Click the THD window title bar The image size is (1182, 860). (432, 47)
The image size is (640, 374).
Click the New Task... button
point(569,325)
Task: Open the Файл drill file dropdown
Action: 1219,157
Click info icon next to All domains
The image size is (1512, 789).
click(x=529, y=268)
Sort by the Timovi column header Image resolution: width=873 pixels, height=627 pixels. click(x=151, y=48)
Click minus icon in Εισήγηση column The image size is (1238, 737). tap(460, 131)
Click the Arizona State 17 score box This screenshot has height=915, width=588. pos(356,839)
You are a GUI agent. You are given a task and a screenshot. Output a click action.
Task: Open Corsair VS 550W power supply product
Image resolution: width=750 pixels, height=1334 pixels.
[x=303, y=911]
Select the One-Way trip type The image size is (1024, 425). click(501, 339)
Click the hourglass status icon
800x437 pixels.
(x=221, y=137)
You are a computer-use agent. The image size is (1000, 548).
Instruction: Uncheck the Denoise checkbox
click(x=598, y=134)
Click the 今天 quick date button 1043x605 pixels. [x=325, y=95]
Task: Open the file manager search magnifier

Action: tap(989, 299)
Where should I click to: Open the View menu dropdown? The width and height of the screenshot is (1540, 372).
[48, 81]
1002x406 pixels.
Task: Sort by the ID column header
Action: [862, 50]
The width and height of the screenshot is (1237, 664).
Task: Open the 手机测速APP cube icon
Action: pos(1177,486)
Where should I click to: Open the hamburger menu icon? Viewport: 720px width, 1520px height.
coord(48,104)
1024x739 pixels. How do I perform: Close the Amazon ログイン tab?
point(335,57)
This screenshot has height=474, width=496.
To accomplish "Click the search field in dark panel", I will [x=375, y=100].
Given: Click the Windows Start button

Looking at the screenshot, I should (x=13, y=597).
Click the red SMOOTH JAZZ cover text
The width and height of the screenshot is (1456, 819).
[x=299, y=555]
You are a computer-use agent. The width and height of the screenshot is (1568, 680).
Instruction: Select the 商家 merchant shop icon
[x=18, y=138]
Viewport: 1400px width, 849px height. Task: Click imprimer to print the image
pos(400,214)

> The task
Identify all lines in the records above with the word "agent".

> Your solution
You are a GUI agent. You are given a task and a screenshot. Output a click action.
You are a computer-use agent. The image size is (1000, 548).
You are a computer-use agent. The width and height of the screenshot is (1568, 680).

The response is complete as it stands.